My encounters with heavyweight champs
Published 6:00 am Sunday, April 16, 2017
By Terry Haller
Years ago, I had a few Quaker Oats foreign subsidiaries under my wing. This meant I had to travel a lot. Back then, boxing was still a popular sport and almost everywhere I went I bumped into a prizefighter.
I once rode an elevator with Mohammed Ali at the San Juan Hilton. He was 6-feet, 4 inches tall but seemed much bigger. All the heavyweights I encountered seemed bigger than life.
Another time, in the café at the Tamanaco Hotel in Caracas, I have a table next to Joe Frazier. They liked to call him “Smokin’ Joe.” Anyway, we’re having breakfast and we overhear Frazier bragging about how he could beat George Foreman, the current world heavyweight champion. Suddenly, Smokin’ Joe gets up, stands right behind me, and demonstrates his lethal blows directly above my noggin. I duck in mock fear (just like Hillary on the tarmac) and we all laugh.
Frazier is in town for the George Foreman versus Ken Norton heavyweight title bout. Frazier would one day have to box both of them on his way to the title.
I am stuck in Caracas for the weekend. Early Saturday morning I go out on the patio to check the weather. Ken Norton’s entourage is assembled on the patio, they are all African-American, and they are all wearing navy-blue sweatshirts with NORTON in block letters on the back. Even his mother wears one. I figure she’s his mother; she’s too old to be his wife.
I spot a Norton cohort just finishing with the local English-language paper. He is enormous. I approach him with caution.
“Can I see your paper for a minute?” I ask.
“What do you want it for?” he demands in a menacing voice. Anatomy is destiny, and this guy has nothing to prove.
“To see what’s on at the movies,” I explain. “I have to travel a lot and miss the good ones,” I add, sounding like a total schmuck. He doesn’t care how much traveling I have to do. He looks like he never has to care about anything.

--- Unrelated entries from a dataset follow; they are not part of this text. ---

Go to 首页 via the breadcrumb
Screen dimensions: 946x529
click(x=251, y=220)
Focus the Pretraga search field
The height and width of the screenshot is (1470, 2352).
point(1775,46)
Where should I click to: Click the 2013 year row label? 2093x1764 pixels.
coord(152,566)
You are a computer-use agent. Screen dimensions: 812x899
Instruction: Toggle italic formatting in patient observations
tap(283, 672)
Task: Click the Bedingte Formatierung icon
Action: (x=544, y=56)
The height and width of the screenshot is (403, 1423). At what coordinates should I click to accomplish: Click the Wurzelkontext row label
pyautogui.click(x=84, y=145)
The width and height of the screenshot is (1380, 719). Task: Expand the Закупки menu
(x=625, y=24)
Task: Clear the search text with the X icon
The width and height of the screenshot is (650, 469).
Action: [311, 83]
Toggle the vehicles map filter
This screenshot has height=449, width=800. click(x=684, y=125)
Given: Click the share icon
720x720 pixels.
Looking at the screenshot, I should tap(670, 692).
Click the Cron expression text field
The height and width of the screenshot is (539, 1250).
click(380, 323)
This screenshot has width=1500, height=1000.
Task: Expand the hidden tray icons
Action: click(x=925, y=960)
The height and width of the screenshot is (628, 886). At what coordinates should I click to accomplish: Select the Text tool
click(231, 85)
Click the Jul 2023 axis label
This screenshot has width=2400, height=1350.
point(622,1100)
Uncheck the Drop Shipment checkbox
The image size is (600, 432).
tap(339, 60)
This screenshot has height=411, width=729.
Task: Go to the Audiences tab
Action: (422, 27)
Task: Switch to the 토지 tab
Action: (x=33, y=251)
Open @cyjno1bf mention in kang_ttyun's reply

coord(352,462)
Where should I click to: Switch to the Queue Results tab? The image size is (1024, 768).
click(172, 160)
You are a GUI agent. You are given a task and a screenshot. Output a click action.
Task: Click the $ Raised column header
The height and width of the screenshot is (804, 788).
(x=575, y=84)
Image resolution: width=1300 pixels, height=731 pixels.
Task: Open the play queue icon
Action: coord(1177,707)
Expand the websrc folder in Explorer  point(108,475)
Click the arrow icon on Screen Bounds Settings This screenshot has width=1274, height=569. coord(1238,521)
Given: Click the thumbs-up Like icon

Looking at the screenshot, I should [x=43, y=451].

“I can tell you what’s on,” he snaps, opening the paper to the entertainment page. “At the El Dorado they got ‘Papillon,’ with Steve McQueen. You speak Spanish?” He doesn’t wait for an answer. “That’s the only American one they got here right now,” he concludes.
I saw Papillon three weeks ago in Copenhagen. It was also on the week before in Melbourne. It’s following me everywhere.
I start to walk off, figuring our interlude is over, but I’m not getting the brush-off as I expect. “I like movies,” he says, this time sounding more like a peace-loving fellow.
We talk a bit about movies. Then he tells me he’s Norton’s sparring partner. I’m struggling for something bright to say to that. Mulling through my mind is: “Do you ever get mad at each other and start a real fight?” No, that sounds dopey. I am out of my depth. “No, wait,” I think, “I could tell him about Smokin’ Joe at breakfast yesterday.”
But I don’t get the chance. Just then a little old man approaches us. He is carrying an easy-to-load Kodak Instamatic and he’s conspicuously nervous.
“Can I take your picture?” he hesitatingly asks my huge black friend.
“Do you know who I am?” the sparring partner asks.
“Sure, you’re going to be in a big fight tomorrow,” the little guy blurts. “So can I take your picture?”
‘Yeah. Okay, but my manager’s got to be in it,” replies the sparring partner, putting his brawny arm around me and dragging me close to him.
The little old man snaps the picture, and the sparring partner winks at me, and then says: “That’ll be a dollar.”
Norton would go on to hold the heavyweight title from 1977 to 1978. He is best known for his fights with Muhammad Ali, (one win, two losses). For the fight I mention above (March 26, 1974) he would lose to Foreman in round two at the Poliedro stadium. To boxing fans the fight would be known as the “Caracas Caper.” Norton died in a care facility after a series of strokes at age 70. His son, Ken Norton, jr., played football for UCLA and in the NFL.